> [PROBLEMS AND TASKS]
- A) According to the early voting article, during what dates can Florida voters cast their ballots early?
- B) Please quote everything in the early voting article from "The moment we" down to "to vote early?".

> [DOCUMENT SECTION]
Early Voting: A Jumpstart on Your Civic Duty


Audrey Lezcano

As we enter crunch time to the election, the best way to ensure your voice is heard…is to vote early!

Audrey Lezcano, Staff Writer

The moment we have been waiting for is finally here: early voting in Florida has begun! Early voting encompasses heading to the physical polls when available, sending your mail-in ballot through the post office or placing it in a drop off location from Oct.19 and through Nov. 1, prior to election day. Being able to vote early allows voters to avoid the long lines, stress of the Coronavirus and fear of missing work that comes with voting on election day. So, why wait for your voice to be heard when it is safer and easier to vote early?

Waiting to vote on election day can be stressful and chaotic. This stress begins with the agonizingly long wait in the line; most people that vote on election day have to wait in these lines for hours. Although voters may still have to wait in a line to provide proper identification, this line will most likely be much shorter than the ones on election day. Longer lines means more people and for this particular election, that is incredibly dangerous. This election year is one for the history books as it is taking place the same year as the global COVID-19 pandemic. Due to this, voting early is especially important this year.

Dataset excerpts:
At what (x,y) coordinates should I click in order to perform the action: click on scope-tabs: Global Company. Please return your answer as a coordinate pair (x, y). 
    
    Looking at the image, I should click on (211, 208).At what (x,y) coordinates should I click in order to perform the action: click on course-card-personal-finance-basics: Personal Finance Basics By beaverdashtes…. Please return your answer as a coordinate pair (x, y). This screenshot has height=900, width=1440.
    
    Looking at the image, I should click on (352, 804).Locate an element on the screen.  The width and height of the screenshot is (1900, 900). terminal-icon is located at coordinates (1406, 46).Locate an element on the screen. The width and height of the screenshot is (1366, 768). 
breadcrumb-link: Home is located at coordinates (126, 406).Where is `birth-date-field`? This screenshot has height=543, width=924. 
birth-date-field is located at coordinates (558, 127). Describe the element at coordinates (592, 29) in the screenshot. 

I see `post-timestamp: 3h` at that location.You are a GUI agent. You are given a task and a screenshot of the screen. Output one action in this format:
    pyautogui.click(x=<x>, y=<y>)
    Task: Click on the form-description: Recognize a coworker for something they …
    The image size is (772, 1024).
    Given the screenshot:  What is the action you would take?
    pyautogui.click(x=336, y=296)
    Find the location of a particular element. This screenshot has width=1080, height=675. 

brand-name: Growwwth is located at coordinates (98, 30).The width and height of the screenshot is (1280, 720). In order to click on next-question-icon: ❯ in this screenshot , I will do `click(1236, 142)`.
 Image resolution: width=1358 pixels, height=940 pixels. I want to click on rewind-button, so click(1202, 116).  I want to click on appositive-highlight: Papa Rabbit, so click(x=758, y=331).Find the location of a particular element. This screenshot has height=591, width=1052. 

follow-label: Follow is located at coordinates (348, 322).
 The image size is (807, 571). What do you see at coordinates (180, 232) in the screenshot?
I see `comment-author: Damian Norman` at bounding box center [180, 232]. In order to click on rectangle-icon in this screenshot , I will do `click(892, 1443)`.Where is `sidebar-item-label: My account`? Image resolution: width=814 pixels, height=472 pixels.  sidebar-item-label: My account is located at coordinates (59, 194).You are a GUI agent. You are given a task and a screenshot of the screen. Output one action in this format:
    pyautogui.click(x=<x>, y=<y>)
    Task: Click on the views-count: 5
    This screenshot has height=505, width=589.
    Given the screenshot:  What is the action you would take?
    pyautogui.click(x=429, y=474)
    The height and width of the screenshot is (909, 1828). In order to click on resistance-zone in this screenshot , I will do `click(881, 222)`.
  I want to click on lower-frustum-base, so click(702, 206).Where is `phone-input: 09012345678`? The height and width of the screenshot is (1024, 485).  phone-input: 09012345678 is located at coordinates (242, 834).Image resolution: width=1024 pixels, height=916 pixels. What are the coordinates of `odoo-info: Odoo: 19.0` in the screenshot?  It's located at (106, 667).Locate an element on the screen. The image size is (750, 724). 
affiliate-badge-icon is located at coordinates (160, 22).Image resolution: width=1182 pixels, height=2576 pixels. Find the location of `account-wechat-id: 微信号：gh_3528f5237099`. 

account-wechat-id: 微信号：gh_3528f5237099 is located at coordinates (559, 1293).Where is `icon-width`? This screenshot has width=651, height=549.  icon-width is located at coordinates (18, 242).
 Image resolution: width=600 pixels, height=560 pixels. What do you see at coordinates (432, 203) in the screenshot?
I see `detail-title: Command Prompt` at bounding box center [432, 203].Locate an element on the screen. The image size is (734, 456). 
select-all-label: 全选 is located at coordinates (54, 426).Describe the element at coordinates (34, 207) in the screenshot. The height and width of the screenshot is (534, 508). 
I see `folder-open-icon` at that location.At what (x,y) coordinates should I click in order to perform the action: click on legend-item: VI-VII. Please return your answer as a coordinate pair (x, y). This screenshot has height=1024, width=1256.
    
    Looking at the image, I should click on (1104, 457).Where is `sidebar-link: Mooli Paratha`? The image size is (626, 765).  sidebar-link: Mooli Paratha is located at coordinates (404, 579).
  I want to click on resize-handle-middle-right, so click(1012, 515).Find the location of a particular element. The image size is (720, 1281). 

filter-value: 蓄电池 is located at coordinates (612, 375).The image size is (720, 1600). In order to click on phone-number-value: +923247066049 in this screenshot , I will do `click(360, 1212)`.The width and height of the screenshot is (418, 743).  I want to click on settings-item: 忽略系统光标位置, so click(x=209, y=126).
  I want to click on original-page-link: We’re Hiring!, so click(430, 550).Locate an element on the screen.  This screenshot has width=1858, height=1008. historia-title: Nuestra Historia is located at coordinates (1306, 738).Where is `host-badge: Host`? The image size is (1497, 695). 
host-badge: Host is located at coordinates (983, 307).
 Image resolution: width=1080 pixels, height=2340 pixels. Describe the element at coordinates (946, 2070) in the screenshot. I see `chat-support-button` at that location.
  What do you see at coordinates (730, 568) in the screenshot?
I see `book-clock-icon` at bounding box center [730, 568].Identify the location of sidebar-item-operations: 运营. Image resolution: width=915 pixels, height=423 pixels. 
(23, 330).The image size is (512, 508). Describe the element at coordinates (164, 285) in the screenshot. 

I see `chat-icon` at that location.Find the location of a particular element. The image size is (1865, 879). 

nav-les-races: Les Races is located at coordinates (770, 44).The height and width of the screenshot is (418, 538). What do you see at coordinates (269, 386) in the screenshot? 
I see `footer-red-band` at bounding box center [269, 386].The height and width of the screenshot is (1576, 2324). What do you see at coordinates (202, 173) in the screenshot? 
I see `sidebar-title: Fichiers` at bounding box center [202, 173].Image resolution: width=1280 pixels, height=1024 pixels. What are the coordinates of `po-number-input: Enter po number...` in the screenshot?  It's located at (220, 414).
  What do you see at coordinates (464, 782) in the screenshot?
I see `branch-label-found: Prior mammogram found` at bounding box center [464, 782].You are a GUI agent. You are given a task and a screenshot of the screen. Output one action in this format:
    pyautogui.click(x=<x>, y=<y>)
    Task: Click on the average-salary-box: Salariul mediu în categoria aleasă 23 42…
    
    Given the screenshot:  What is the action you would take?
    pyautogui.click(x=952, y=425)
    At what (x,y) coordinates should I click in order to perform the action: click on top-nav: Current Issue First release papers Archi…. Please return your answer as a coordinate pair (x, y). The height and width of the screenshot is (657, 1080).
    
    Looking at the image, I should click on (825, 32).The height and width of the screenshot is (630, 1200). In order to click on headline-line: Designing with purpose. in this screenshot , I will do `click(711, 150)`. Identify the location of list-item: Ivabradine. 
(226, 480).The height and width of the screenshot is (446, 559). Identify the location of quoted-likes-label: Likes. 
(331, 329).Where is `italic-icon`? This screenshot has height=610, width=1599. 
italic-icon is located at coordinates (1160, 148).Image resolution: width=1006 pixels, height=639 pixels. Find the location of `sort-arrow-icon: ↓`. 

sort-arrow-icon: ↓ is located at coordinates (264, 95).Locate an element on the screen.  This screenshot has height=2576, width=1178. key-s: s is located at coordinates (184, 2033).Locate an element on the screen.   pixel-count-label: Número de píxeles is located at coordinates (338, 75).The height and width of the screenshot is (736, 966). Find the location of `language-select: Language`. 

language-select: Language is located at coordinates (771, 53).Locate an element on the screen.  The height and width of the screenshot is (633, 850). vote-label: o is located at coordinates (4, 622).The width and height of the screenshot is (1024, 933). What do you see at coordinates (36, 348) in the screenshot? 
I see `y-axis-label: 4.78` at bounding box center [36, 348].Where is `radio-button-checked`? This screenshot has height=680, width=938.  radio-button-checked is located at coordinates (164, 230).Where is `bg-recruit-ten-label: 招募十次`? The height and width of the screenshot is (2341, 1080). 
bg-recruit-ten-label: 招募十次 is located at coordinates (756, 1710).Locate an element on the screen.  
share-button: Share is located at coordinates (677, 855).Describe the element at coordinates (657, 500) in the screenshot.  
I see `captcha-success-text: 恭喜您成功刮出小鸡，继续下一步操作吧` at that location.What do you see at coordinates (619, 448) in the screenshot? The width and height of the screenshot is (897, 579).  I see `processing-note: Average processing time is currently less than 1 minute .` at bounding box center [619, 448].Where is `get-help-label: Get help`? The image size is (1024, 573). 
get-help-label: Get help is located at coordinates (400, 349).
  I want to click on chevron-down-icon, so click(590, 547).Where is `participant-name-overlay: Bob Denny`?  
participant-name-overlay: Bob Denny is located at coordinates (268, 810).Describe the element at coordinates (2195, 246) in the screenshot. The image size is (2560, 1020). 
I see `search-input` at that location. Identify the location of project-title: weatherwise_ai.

> [SOLUTIONS TO THE TASKS]
- A) From Oct. 19 through Nov. 1.

- B)
The moment we have been waiting for is finally here: early voting in Florida has begun! Early voting encompasses heading to the physical polls when available, sending your mail-in ballot through the post office or placing it in a drop off location from Oct.19 and through Nov. 1, prior to election day. Being able to vote early allows voters to avoid the long lines, stress of the Coronavirus and fear of missing work that comes with voting on election day. So, why wait for your voice to be heard when it is safer and easier to vote early?